Thursday, May 10, 2007

Deceiving Appearances

This morning I took my ramble up the road, anxious to see what birds might have dropped down into the trees at dawn. For those who may not know, migrating songbirds travel by night and stop to rest and feed on insects and caterpillars by day. At first light they look for a likely spot and settle in to eat and regain their strength for the next leg of their flight. When they arrive at what they somehow know is "their" territory they stay put and start courtship and nesting behavior and one can watch them day after day. Some people who spend time watching birds are excited by the prospect of seeing great numbers of different species. While I also enjoy these fleeting glimpses, I find it more satisfying to find a few birds I can observe over the course of their nesting season. This morning I was fortunate enough to encounter several such individuals and it was like greeting old friends, back from their travels abroad. One of the especially enjoyable aspects of birdwatching in the same location over time is recognizing which birds are likely to show up where. The brown thrashers are singing and courting in the same stretch of scrubby trees where they nested last year. The kingfishers are at home along the same stretch of creek near the bridge that the eastern phoebes use every year as their nesting own site.

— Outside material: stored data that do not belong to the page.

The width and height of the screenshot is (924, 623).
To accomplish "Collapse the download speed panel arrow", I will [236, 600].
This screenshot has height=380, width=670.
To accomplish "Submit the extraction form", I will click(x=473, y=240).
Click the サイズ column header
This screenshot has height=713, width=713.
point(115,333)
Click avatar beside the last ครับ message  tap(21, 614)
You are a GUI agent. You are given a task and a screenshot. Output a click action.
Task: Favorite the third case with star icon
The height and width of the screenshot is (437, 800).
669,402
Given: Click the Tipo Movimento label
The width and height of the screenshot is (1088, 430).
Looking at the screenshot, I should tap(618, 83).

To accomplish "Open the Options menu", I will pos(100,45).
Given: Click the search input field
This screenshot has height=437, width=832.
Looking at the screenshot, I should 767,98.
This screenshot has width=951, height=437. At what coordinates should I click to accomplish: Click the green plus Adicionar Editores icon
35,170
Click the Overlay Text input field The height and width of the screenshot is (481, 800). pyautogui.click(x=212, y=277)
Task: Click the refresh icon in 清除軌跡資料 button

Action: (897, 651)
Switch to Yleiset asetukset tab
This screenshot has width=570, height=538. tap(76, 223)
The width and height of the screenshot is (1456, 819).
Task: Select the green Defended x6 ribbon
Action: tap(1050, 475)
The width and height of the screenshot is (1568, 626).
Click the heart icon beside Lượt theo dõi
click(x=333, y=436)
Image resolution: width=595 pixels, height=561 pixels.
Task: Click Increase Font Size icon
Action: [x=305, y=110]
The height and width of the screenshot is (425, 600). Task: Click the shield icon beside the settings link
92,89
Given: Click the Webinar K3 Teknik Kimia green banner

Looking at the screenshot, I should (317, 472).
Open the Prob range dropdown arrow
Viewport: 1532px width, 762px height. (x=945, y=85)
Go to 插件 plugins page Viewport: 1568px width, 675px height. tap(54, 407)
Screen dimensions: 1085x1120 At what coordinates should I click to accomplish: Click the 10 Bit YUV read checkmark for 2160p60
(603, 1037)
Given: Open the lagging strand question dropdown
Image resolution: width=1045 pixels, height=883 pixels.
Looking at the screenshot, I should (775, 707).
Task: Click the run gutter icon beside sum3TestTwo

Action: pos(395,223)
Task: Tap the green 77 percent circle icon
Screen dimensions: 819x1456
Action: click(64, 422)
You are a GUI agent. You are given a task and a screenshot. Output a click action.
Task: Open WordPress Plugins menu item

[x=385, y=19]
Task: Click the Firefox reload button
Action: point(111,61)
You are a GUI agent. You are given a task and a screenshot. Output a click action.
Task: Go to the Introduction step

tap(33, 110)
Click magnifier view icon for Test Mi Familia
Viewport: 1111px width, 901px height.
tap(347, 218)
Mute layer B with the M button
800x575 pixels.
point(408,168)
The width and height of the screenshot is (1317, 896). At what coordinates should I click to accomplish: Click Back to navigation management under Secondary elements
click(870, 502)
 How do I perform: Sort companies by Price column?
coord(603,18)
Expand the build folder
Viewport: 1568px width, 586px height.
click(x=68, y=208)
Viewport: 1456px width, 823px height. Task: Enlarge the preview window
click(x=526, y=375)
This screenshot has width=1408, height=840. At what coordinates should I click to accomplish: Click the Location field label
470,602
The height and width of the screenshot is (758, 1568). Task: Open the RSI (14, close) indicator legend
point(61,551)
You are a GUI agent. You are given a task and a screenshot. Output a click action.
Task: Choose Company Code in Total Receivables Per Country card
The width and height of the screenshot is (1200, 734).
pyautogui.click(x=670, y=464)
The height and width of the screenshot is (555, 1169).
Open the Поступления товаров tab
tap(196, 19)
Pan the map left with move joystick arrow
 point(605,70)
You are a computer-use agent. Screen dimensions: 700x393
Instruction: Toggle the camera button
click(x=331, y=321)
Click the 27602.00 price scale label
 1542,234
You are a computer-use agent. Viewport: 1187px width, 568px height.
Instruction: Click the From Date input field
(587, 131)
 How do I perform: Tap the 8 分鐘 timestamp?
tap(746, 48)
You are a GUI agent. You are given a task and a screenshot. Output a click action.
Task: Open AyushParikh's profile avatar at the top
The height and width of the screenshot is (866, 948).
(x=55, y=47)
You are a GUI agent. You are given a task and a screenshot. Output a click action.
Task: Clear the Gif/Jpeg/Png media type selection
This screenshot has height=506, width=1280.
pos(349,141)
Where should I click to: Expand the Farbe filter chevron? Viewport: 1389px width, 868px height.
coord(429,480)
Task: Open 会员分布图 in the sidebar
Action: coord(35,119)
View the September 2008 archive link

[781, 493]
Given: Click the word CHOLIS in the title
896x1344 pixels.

It was while I was listening and watching for new arrivals that I happened upon the warbling vireos. Warbling vireos are small grey nondescript birds. In fact, they are about as plain as birds come and for many people seeing one would probably not be cause for celebration. Once they begin to sing, however, one wonders how any bird can produce a cadence so beautiful and so complicatedly rhythmic. They particularly like to nest near water and I have heard them singing down near the creek in previous seasons. Recently, however, they have been in the trees up near the road and today, for the first time, I was able to see and watch them at eye level. Though the males and females look exactly alike, I am fairly confident I was watching a breeding pair and I stayed for some minutes, the birds just 15 feet from where I stood. The light was good, as are my binoculars, and I could see their individual feathers. I could even the small insects that the birds were picking from a newly green hop-hornbeam tree. As they foraged, the male paused to sing and I stood still listening, thinking about the discrepancy between his song and his appearance. A bird so plain that most would pass him by singing a song that reminded me of bubbling streams and the exuberance of life...

I was humbled as I watched and listened. I thought about the number of times I have taken people and situations at face value, not pausing to wonder or seek out the uniqueness that lay beneath an outward appearance. The vireos' glory lies not only in their voice but also in the simple fact that they fill a unique purpose and a position in the world in which they live. It is a role filled by no other species in exactly the same way and its absence would leave a hole in the fabric of the riparian system. The same is true with people. We are each created to have a special role in the lives of those with whom we come in contact and each of the people we meet are created to be unique as well. I want to remember the lessons learned this morning on the road. Something that appeared so ordinary became the cause for joy and for praise and for learning.